Bagian 26

289 30 5
                                    

"Benar tidak boleh pakai sandal?"

Laven yang tengah meraih sepatu dari rak di ruang depan seketika mengurungkan niatnya. Baginya, ucapan ayah barusan bukan hanya sebuah bentuk pertanyaan, melainkan perintah yang disematkan. Katakanlah ia memang sedikit keras kepala, tapi tetap saja menahan sedikit sakit itu lebih baik bagi Laven daripada harus menarik perhatian sekitar sebab perban yang membalut telapak kakinya.

Ayah lebih dulu keluar sebab suara bel yang terdengar.

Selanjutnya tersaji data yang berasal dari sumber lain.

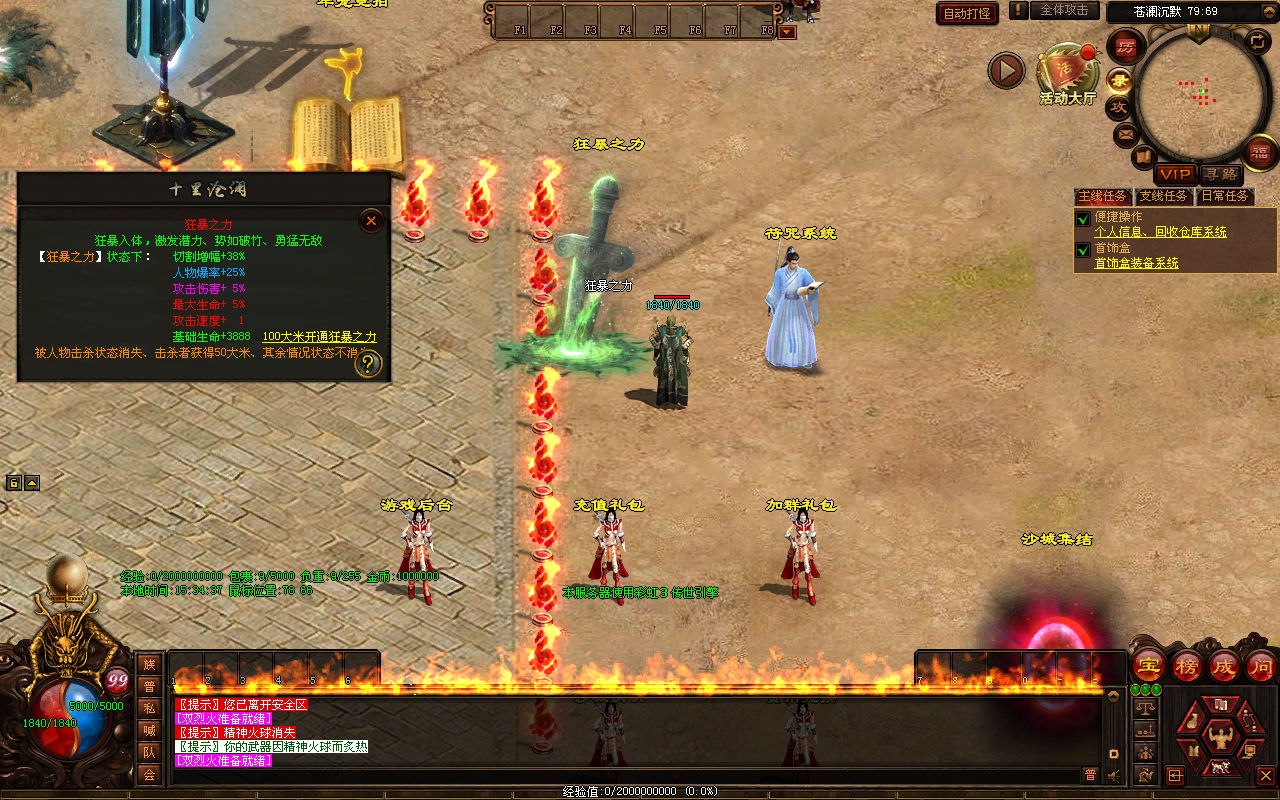Open the 活动大厅 event hall icon
This screenshot has width=1280, height=800.
pyautogui.click(x=1067, y=70)
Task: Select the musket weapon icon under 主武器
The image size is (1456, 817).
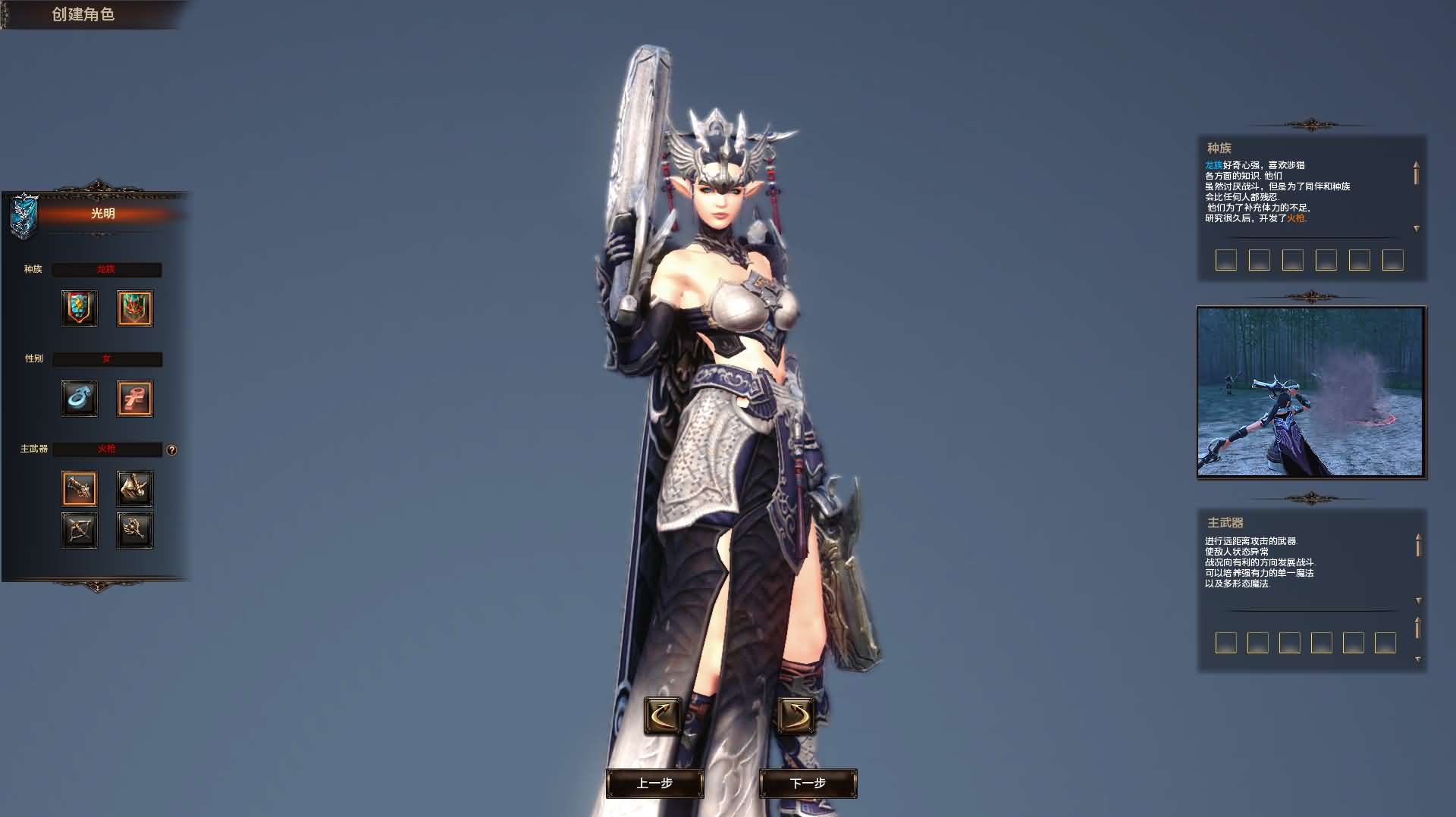Action: (80, 488)
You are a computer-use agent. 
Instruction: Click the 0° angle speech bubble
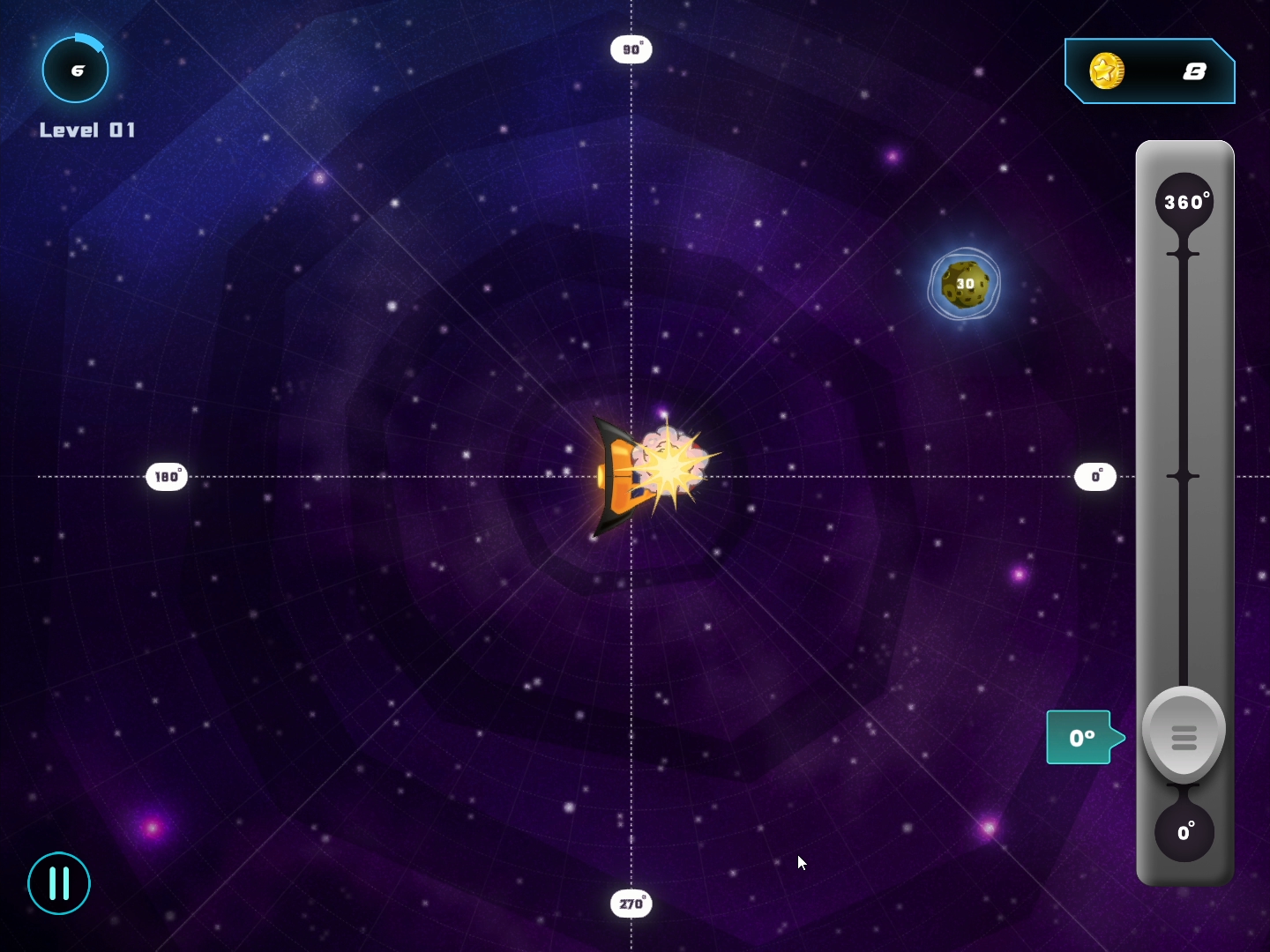tap(1081, 738)
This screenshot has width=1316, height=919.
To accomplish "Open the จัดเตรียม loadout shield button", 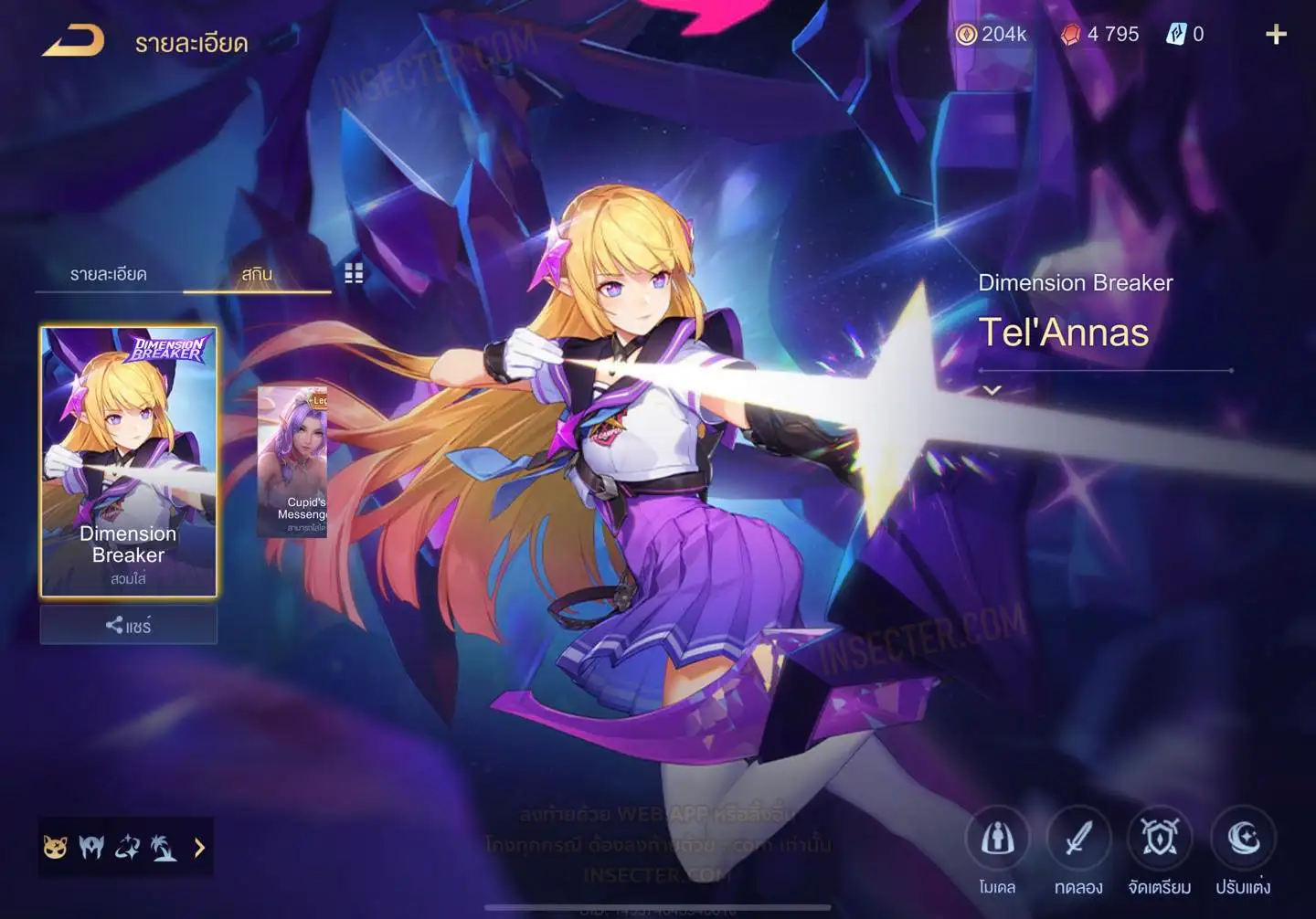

Perlahan, Laven menyusul setelah memakai jaket dan meraih tas miliknya yang ia letakkan di sofa. Luka di telapak kakinya itu justru lebih terasa sakitnya setelah beberapa hari kemudian, membuatnya memang harus bersabar menjaga langkahnya agar tetap menapak natural. Meskipun hasilnya cukup tidak mungkin.

"Eh, kaki-,"

"Kena beling." Laven menyahut sebelum Panca menyelesaikan kalimatnya. Sejenak ayah menatapnya seolah memperingatinya bahwa itu tidak sopan. Tak ingin Panca bertanya lebih, Laven berusaha meringkas waktu dengan menyalami ayah. Secara otomatis Panca pun juga mengikutinya.

"Gimana ceritanya?"

Sejujurnya suara Panca itu masih bisa Laven dengar meski kurang jelas sebab jalanan sudah cukup ramai. Namun, Laven enggan menjawab jika harus mengotot untuk sekadar bersuara lebih lantang guna melawan riuhnya jalanan maupun angin yang menabrak. Panca juga tak lagi bertanya setelahnya. Laven tak ambil puaing dengan segala prasangka Panca saat ini.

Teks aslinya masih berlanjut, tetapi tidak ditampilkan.